#### CHALLENGE:
Tally how many lines of the data below include the string "numerical", and reply with that number alone.
_ _ _
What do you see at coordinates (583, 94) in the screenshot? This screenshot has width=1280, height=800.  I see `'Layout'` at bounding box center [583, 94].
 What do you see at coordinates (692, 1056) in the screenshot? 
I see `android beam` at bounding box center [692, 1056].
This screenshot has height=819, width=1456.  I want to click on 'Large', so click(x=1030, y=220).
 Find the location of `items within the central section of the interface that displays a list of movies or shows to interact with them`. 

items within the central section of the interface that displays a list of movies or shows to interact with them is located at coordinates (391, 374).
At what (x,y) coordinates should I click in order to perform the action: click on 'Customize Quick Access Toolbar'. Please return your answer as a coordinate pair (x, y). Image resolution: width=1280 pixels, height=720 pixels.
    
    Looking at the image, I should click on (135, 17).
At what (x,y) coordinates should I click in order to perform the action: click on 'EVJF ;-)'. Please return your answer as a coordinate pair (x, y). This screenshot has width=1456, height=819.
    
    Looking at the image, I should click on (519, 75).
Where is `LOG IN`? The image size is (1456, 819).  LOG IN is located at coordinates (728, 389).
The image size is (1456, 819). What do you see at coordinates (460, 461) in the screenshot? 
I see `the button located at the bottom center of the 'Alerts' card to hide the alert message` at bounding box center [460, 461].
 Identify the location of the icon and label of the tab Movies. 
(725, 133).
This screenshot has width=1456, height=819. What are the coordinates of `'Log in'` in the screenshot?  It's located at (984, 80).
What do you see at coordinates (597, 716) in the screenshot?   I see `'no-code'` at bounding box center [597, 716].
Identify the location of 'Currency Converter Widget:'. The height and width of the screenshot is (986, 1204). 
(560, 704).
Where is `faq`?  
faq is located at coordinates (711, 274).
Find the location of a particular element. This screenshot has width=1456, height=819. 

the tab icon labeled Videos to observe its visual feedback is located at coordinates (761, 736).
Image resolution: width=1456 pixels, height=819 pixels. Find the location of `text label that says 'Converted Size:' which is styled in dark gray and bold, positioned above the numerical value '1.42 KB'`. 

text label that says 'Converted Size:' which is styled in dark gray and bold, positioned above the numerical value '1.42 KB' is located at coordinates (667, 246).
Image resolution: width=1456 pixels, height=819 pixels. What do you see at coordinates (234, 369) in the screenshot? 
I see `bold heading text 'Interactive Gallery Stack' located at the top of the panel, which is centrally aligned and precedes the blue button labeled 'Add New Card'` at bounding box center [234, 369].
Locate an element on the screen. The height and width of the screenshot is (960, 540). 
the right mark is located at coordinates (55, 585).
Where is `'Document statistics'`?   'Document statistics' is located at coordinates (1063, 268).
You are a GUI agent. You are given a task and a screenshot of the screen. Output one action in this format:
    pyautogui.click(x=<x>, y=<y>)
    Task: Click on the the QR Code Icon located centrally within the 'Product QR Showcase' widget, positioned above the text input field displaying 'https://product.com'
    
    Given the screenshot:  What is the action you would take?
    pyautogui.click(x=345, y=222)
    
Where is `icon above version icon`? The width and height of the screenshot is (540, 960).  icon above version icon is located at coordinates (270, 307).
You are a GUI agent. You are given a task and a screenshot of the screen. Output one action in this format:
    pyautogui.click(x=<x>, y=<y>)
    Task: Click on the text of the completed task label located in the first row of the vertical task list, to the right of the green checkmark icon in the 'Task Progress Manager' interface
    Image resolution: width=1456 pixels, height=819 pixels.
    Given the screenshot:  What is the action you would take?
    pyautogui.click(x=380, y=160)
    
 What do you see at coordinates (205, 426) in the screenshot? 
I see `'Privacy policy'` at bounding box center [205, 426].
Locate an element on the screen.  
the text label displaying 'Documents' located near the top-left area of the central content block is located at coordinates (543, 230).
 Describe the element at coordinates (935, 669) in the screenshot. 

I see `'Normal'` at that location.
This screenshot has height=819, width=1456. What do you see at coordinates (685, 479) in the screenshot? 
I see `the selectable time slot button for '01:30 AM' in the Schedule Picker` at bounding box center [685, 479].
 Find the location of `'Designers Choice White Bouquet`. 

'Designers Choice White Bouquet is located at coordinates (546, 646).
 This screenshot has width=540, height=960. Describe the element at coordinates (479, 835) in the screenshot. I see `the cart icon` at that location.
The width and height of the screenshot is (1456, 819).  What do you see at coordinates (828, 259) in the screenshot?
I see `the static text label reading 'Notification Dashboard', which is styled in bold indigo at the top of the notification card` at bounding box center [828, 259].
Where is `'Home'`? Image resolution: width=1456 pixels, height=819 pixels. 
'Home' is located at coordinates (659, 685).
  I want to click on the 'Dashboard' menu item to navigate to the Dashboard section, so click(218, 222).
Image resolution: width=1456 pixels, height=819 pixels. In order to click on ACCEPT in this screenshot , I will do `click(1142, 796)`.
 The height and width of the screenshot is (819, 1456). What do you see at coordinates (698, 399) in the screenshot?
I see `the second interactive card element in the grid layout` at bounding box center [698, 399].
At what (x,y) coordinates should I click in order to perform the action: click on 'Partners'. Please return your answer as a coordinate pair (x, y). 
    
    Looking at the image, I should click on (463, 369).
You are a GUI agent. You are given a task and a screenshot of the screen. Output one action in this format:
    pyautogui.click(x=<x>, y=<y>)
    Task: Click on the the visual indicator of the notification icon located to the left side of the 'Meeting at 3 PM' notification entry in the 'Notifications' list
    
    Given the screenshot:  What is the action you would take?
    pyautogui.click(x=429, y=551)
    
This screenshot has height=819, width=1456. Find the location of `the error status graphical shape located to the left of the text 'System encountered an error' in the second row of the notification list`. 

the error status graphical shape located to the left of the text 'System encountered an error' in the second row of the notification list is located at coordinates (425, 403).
_ _ _
#### TASK ANSWER:
2